Exercise details: Can you write the next few paragraphs of the news story about Oklahoma replacing deer check stations with online check-ins, picking up after its final quote?

Page excerpt:
Oklahoma hunting is getting a cutting-edge update, but some hunters aren't exactly thrilled about the change.
Deer hunting season is only days away. This year, the state is doing away with check stations for hunters.
A check station is where hunters are required to go to register their deer with the state.
Historically, someone at the check station would write down the hunter's information in a book that would eventually make its way to the Oklahoma Department of Wildlife Conservation.
But this season, the only place a hunter can check in their deer is online.
Some hunters love the convenience, but others said taking away check stations means taking away part of the hunting experience.
David Hathaway had the camera rolling when his 12-year-old son, Hunter checked in his first deer.
Hathaway: What are you doing buddy?
Hunter: Checking in my deer.
"He wanted to check it in, he was excited and proud of himself," Hathaway said. "I was proud of him and I wanted him to go check it in great big nice buck, so he was able to go check it in and go in and talk."
Jonathan Ballard remembers his first hunt when he was five.
He said there's a sense of camaraderie at the check stations, which is part of the fun.
"A lot of good memories, I mean it's part of the hunting experience, growing up as a kid and even as an adult now," Ballard said.
But from now on, the chance for that experience will be harder to come by.
The wildlife department is going digital, which means no more official check stations for deer hunters.
The department introduced the online check station option about three years ago.
Colin Berg with the department said a lot of hunters find e-checking more convenient.
"It's really a neat convenience deal, I've checked deer in right there from the deer stand before," Berg said.
The department said 100,000 deer were harvested in the state last year and of those, 60 percent were checked in online.
Ballard said he's used the Internet to check in his deer for the past two years.
"Be a less hassle, like I said earlier, to have to drive to town and have to drive back to camp if you're camping out somewhere," Ballard said.
But on the flip side, Ballard said it will be difficult for his non-tech savvy, 86-year-old grandfather.
"That's gonna become an issue for him as well, I guess he'll have to rely on his grandsons, hopefully we're around when he shoots his buck this year and be able to help him out on checking it in, otherwise it'll become an issue," Ballard said.
"Think that it happened a little bit prematurally," said Chris Gabriel owner of the Wild Country Meat and Processing Market in Hominy.
"I don't think enough notice was given and I think a lot of these guys are gonna be shocked when they come in to check in, we look at them and go, ‘there's not a book.'"

Collected material:
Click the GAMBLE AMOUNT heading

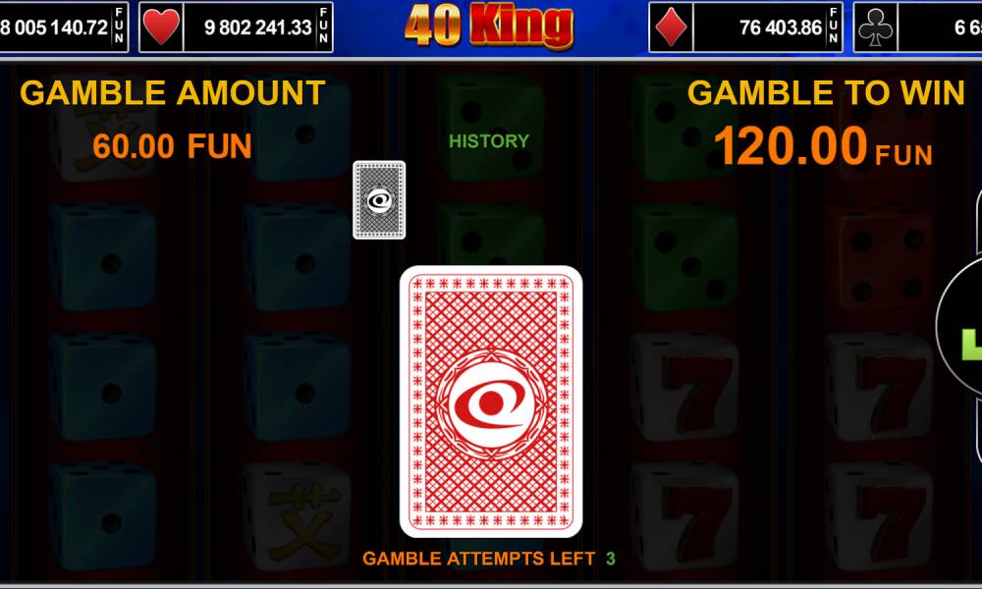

Result of the exercise:
In addition to a restaurant and meat procession shop, Gabriel's business has also served as a check station during deer season since 2004.
"We see about 2,000 deer a year, I really believe about half of those deer hunters will be ready to check in deer online," Gabriel said.
Gabriel said he's concerned about the many hunters in his area that he said don't have computers.
So, his shop will serve as a free digital check-station to help those hunters who don't have access to a smartphone or the Internet.
"We kind of had an idea this was coming and kind of planned ahead and actually we'll have two computer accessible," Gabriel said.
The department of wildlife said the online check station will save the state time and money.
The department will no longer have to print check-in books.
It won't have to send employees to the statewide stations to drop off and pick up the books.
And it will no longer have to outsource a company to input the data.
The department said it also help with accuracy.
The agency said department employees spent more than 200 hours editing check station books by correcting mistakes and illegible handwriting.
"You get more accurate information, you can access that information right away as far as harvest numbers, we'll be generating a weekly harvest update," Berg said.
There are a number of other businesses in the area that will also be setting up digital check stations.
Berg said those businesses should have posters outside to let the public know they can check in their harvest there.
The department said it also hopes to post a list of those business online soon.
Hunters will have 24 hours to check in their deer.
The fine for not checking in a deer is $446.
That's in an effort to ensure people follow the law and do get it checked in online.
The guidelines for in the field checking have not changed.
Bow hunting season opens Oct. 1.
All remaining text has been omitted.